=== Provided records ===
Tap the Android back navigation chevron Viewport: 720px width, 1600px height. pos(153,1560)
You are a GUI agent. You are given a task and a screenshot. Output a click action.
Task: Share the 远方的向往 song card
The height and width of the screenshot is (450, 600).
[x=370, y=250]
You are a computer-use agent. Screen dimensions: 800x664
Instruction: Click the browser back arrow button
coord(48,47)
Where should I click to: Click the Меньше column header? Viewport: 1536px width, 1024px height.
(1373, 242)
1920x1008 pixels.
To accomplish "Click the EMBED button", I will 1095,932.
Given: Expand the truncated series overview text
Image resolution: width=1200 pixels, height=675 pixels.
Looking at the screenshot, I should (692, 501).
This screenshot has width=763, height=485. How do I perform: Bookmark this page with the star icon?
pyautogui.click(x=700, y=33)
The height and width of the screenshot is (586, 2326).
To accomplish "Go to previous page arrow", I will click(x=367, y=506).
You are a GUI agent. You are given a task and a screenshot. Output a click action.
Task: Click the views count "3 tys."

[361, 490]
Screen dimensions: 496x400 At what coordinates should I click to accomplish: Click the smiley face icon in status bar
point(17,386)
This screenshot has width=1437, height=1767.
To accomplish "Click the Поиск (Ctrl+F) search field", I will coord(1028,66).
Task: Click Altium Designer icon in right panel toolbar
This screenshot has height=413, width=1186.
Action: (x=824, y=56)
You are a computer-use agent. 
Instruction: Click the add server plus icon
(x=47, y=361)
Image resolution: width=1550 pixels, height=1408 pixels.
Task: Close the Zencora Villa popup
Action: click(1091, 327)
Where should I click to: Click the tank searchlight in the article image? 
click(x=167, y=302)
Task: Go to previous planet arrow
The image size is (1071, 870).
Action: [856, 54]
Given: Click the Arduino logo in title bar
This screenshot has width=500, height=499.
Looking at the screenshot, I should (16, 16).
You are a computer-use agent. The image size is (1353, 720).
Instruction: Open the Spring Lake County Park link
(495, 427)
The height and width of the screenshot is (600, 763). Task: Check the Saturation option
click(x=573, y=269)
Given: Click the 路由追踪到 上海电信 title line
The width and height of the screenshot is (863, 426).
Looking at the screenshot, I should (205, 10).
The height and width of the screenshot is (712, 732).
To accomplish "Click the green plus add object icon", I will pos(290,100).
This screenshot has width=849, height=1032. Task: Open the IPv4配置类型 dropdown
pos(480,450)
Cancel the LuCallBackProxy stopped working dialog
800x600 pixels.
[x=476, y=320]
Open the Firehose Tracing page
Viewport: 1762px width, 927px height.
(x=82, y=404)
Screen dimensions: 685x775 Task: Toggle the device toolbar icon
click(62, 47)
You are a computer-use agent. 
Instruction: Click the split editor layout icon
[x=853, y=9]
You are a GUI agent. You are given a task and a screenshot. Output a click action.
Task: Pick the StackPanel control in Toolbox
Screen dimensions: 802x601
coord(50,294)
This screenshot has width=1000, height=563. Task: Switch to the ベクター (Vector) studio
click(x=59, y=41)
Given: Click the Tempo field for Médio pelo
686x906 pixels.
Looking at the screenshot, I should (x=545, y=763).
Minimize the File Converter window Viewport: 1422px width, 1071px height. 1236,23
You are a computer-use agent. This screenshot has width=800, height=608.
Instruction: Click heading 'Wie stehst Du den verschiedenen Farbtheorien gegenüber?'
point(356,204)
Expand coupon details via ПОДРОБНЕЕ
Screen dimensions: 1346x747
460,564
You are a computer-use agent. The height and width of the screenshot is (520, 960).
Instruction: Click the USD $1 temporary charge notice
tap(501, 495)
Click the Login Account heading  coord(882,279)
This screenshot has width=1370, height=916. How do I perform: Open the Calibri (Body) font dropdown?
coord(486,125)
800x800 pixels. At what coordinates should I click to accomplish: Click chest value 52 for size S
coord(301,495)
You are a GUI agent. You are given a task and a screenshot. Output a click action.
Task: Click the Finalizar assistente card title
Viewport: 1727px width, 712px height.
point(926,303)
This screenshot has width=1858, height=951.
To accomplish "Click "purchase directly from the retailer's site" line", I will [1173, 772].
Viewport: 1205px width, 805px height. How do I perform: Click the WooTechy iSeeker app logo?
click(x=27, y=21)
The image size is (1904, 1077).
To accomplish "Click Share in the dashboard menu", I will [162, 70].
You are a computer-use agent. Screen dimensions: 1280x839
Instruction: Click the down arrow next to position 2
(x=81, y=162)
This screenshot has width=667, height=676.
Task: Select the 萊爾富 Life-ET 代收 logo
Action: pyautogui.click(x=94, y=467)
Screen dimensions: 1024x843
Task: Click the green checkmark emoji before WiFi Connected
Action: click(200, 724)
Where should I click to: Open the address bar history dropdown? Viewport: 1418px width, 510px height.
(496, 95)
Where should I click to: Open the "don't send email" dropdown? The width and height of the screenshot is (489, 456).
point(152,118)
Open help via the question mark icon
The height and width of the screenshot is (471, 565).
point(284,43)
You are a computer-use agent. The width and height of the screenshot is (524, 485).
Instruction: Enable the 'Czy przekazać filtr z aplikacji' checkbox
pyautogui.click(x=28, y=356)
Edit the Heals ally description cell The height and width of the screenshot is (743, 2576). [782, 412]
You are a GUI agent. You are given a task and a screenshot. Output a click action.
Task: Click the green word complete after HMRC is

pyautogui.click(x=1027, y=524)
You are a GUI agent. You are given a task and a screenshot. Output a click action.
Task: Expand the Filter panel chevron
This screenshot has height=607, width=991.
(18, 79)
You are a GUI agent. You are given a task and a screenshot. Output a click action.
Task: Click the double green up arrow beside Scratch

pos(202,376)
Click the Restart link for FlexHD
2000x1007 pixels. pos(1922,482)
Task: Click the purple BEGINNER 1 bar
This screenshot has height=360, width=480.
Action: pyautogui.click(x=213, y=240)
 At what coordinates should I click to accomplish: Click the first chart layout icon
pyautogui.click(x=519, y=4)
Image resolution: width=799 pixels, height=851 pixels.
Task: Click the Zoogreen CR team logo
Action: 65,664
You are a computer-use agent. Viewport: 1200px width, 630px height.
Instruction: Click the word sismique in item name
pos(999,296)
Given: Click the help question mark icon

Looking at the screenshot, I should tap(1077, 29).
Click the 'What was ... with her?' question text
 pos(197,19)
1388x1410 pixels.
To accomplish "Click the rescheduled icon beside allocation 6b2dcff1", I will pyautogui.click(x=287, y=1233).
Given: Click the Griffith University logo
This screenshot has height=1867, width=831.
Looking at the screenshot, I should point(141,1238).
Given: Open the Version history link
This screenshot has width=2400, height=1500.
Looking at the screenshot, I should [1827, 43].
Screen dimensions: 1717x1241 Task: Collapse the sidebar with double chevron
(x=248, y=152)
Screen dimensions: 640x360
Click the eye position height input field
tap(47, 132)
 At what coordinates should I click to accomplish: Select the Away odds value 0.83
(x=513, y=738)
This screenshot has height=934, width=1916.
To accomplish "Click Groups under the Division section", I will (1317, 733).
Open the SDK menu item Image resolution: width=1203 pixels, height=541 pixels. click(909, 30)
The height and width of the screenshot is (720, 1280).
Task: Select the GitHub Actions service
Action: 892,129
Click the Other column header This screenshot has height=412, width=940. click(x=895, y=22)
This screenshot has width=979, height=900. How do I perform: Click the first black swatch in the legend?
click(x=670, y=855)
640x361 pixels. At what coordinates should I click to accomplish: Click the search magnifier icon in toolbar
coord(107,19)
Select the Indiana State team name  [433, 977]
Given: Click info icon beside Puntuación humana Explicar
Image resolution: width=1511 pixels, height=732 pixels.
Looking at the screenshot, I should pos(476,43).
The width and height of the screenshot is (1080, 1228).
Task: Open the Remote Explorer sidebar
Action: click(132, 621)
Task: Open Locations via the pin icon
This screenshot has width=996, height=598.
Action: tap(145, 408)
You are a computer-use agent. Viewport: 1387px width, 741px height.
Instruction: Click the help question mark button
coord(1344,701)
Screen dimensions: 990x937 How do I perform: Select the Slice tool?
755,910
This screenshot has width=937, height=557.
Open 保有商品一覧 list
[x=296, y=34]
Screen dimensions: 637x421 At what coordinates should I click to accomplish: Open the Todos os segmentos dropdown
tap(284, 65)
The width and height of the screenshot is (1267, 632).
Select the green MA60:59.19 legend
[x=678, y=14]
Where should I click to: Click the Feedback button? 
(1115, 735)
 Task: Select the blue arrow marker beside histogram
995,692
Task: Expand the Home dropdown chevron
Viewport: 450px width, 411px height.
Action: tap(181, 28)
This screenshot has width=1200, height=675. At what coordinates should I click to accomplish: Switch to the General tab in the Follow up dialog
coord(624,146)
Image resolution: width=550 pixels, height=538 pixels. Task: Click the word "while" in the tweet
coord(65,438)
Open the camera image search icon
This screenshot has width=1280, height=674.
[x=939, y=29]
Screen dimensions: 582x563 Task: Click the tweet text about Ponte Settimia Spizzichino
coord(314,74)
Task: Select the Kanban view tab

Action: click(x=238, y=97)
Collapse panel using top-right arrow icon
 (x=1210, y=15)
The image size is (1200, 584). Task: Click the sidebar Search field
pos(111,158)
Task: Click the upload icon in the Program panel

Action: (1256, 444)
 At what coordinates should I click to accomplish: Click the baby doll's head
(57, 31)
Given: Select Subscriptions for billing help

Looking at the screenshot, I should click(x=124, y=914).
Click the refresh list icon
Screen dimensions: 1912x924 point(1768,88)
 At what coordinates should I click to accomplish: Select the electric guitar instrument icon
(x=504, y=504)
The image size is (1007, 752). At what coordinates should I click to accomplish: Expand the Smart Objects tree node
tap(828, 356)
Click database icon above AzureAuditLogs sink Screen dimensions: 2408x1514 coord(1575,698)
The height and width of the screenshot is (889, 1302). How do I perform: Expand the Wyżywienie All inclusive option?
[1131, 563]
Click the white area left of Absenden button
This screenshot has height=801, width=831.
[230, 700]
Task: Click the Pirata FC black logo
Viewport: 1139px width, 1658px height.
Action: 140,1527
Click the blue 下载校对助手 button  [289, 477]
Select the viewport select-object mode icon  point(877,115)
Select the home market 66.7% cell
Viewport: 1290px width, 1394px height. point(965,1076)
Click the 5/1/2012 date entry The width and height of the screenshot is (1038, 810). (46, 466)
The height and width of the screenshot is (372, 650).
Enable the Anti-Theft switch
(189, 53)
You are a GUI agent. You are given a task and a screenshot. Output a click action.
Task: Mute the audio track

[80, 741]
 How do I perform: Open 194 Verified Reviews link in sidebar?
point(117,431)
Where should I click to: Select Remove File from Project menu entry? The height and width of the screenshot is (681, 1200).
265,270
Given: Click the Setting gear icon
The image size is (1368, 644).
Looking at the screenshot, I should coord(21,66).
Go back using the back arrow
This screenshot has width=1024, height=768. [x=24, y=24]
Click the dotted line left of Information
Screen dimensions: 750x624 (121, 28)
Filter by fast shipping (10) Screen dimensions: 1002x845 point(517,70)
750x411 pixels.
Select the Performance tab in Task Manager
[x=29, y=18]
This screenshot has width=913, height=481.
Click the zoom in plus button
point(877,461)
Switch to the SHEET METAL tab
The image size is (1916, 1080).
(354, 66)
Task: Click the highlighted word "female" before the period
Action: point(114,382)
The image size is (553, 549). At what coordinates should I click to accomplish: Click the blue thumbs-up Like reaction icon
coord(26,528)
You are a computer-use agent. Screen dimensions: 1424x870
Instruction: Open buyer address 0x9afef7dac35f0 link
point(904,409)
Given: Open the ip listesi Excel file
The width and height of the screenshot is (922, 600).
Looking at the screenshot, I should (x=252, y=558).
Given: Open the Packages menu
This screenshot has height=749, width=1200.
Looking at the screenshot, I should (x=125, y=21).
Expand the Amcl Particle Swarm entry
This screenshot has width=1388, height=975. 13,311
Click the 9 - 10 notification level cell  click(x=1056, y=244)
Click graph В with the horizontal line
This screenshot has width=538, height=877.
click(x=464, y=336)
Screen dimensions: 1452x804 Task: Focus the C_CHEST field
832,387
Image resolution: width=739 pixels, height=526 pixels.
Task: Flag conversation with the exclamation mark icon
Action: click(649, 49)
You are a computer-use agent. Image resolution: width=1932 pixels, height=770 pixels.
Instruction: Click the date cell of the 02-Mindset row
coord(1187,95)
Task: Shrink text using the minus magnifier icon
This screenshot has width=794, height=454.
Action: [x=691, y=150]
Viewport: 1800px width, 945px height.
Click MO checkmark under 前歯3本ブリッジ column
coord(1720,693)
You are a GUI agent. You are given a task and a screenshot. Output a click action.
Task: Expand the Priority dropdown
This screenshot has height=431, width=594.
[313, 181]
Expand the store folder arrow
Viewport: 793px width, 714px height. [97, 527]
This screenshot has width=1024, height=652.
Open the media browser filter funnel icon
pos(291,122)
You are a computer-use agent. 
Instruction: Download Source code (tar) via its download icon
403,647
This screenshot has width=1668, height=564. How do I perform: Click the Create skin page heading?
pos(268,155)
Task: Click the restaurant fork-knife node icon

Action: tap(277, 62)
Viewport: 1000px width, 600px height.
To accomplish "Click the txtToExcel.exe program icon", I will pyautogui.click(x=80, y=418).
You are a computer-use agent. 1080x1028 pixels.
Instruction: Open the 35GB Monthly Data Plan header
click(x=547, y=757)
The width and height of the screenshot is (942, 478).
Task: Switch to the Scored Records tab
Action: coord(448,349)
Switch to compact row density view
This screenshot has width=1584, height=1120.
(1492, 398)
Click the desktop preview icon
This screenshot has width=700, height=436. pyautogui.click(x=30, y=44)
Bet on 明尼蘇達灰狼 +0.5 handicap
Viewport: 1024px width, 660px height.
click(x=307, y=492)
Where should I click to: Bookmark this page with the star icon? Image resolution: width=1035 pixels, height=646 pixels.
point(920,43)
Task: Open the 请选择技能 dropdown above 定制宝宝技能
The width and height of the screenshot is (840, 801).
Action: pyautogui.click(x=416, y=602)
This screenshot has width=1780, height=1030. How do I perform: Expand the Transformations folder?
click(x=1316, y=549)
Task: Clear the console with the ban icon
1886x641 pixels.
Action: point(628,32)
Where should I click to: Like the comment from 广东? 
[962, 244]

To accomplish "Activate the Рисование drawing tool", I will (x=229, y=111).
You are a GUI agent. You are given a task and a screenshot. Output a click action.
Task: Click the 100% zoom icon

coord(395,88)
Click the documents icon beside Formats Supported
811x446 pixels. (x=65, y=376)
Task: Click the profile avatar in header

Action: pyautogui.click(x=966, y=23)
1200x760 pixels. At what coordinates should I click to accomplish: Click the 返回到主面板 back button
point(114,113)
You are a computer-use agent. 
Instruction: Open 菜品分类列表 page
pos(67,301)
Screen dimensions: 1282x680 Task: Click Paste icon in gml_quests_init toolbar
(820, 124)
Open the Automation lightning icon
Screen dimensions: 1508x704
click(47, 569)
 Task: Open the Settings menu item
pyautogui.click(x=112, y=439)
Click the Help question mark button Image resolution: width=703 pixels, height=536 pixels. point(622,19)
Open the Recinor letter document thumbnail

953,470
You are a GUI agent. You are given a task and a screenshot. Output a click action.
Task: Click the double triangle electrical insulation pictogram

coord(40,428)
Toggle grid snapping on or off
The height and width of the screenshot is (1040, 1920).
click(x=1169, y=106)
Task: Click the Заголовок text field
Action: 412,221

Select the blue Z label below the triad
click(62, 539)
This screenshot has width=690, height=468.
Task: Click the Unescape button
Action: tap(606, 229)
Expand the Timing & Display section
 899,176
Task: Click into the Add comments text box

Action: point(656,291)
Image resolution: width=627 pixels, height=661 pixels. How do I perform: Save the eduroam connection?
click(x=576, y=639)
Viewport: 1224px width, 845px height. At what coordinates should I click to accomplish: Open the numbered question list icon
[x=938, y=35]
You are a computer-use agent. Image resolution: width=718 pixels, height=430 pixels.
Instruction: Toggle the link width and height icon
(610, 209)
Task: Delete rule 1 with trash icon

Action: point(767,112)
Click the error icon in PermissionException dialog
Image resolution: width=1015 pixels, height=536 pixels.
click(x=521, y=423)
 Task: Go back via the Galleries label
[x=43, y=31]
===
Work to complete = Restate word for word the lines of the data above, starting at the line containing "1388x1410 pixels." and ending at the line containing "Screen dimensions: 640x360", both included, and nothing more.

Answer section =
1388x1410 pixels.
To accomplish "Click the rescheduled icon beside allocation 6b2dcff1", I will pyautogui.click(x=287, y=1233).
Given: Click the Griffith University logo
This screenshot has height=1867, width=831.
Looking at the screenshot, I should point(141,1238).
Given: Open the Version history link
This screenshot has width=2400, height=1500.
Looking at the screenshot, I should [1827, 43].
Screen dimensions: 1717x1241 Task: Collapse the sidebar with double chevron
(x=248, y=152)
Screen dimensions: 640x360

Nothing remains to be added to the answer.